For samples with very low tumor content, which is common for AITLs, clonality could also be determined by the ratio of the top 2 clones to the 3rd largest one. In 89.4% of monoclonal samples as determined by the “10% rule”, this ratio was larger than 10, which was used as a cutoff for the dominant clones (Supplementary Figure S1B).

In summary, a case was considered to have a clonal population if the sum of transcripts from the top two CDR3α or CDR3β clones was at least 10 times larger than the third largest or >10% of all observed TCRα or β transcripts. In addition, a monoclonal case was considered biallelic if the transcripts from the second largest CDR3α or CDR3β clone were at least 5 times larger than the third largest.

We also explored alternative criteria based only on the normalized gene transcript levels (measured as FPKM in this study) as calculated by the RNA-seq analytic pipeline. Similar to the CDR3-based criteria, a case was considered monoclonal if the sum of FPKM of the top two Vα or Vβ genes was at least 10 times larger than the third highest.

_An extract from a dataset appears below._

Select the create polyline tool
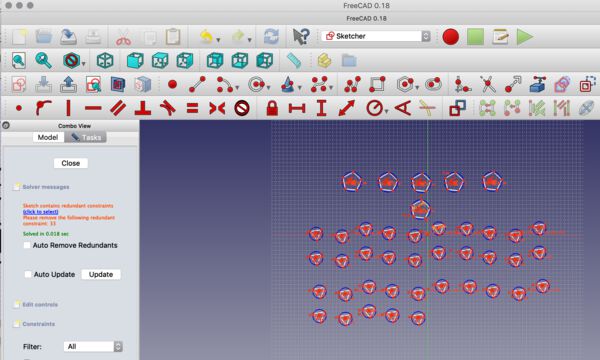352,84
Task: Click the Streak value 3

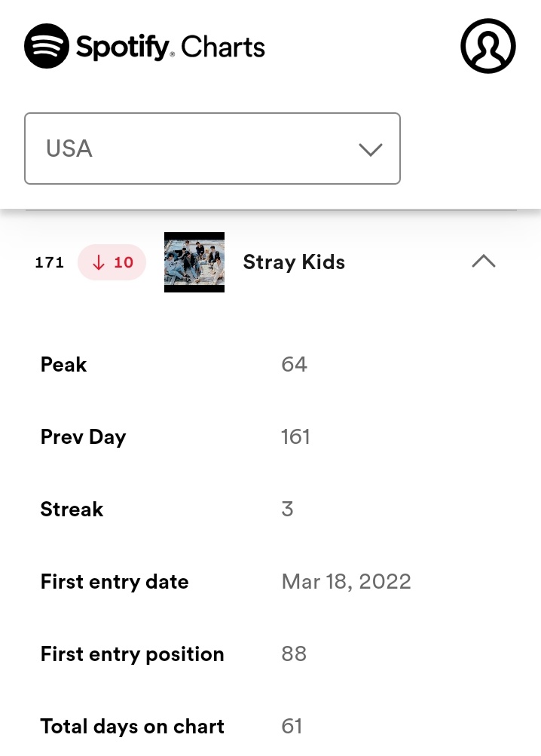Action: coord(287,509)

If there was a conflict between clonality assessment based on CDR3 versus V-usage data, the CDR3 assessment was adopted.

Our definition of the threshold is empirical, and more extensive experience is needed to identify the best threshold for diagnosis.

Mutation analysis

RNA sequencing reads were mapped against the human reference genome (hg19) using Tophat (v2.0.10)19 with default settings. VarScan (v2.3.6)22 was used to call the variants. Each variant was required to be covered by at least 10 reads, including at least 4 variant-supporting reads, and with a minimal variant frequency of 5%. SNPs in dbSNP (v138) database, except those with minor allele frequency <1% (or unknown), were excluded.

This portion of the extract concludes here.